Simultaneous 13C and 31P NMR studies of perfused rat liver. Effects of insulin and glucagon and a 13C NMR assay of free Mg2+.

Metabolism of [2-13C]pyruvate, [1,2-13C]ethanol, and NH4+ in the presence and absence of 7 nM insulin has been followed at 35 degrees C by alternate scan 13C and 31P NMR at 90.5 and 145.8 MHz, respectively, in isolated perfused liver from 16-h fasted rats. With this technique, 31P and 13C NMR spectra are recorded simultaneously so that both phosphate metabolites and 13C-labeled metabolites could be followed, noninvasively, in perfused liver to give a comprehensive view of the response to a variety of stimuli. 13C-labeled glycogen increased synchronously, at a rate of 17 mumol of glucose units/g of liver/h, with the synthesis of 13C-labeled glucose, which also proceeded at a rate of 17 mumol/g of liver/h; glycogenesis was essentially a gluconeogenic process under these conditions and was not affected by the presence of insulin.

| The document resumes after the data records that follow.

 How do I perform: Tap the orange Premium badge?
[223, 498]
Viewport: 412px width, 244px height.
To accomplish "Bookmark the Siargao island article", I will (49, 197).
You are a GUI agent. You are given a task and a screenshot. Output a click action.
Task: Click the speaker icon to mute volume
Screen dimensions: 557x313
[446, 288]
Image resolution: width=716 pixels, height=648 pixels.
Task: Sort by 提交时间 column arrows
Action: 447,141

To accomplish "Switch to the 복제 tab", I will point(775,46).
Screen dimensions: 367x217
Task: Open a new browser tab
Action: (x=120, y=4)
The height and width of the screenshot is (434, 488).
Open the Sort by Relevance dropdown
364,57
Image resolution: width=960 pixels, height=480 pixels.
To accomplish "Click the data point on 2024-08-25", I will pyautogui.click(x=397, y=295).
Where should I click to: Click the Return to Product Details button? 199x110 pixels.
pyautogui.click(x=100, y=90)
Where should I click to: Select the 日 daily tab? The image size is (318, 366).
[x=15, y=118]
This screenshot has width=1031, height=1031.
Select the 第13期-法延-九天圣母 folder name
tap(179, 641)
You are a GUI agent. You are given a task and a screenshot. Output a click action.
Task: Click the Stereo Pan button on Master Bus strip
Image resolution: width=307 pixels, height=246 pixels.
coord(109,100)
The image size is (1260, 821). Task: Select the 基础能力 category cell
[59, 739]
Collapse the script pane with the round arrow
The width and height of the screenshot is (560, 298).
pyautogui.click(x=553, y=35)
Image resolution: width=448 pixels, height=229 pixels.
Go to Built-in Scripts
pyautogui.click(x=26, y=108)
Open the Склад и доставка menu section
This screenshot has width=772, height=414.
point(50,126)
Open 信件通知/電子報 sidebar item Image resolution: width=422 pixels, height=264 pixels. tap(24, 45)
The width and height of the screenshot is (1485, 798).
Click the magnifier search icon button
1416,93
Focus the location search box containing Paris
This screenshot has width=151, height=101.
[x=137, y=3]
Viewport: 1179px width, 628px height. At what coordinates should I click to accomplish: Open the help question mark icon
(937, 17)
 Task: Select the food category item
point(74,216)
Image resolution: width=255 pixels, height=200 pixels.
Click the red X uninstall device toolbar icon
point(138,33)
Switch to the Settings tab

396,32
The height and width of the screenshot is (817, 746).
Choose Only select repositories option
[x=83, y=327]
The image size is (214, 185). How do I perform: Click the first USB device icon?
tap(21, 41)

From the position of the 13C-labeled citrate peak observed in liver, the measurement of Kd for the citrate-Mg complex under our conditions, and the expression relating these quantities to the concentration of free Mg2+, the intracellular level of free Mg2+ is estimated to be 0.46 +/- 0.05 mM in perfused rat liver. After subsequent administration of glucagon, a rapid decrease in glycogen and citrate was seen by 13C NMR and a 44% increase in glycero-3-phosphocholine was seen by 31P NMR; increase in glycero-3-phosphocholine is consistent with stimulation of liver phospholipase activity by glucagon. The co-administration of two different 13C-labeled substrates introduced multiplet structure arising from spin-spin interaction between labeled adjacent carbons into the peaks of several key metabolites. 13C enrichments at specific carbons of citrate, glutamate, glutamine, beta-hydroxybutyrate, and glucose and the distribution of intensity within the multiplets of specific carbons were measured in spectra of perfusates and extracts of the freeze-clamped livers. Within the context of a first order model for fluxes into the Krebs cycle and into glucose, analytical expressions were written that describe the intensity distributions within the several multiplets. In this way, a set of simultaneous equations was generated and solved in general form; when the measured intensity ratios are substituted into these expressions, relative fluxes under the conditions of the experiment can be estimated. Because a redundancy of information is available, checks on self-consistency are built into the estimated fluxes.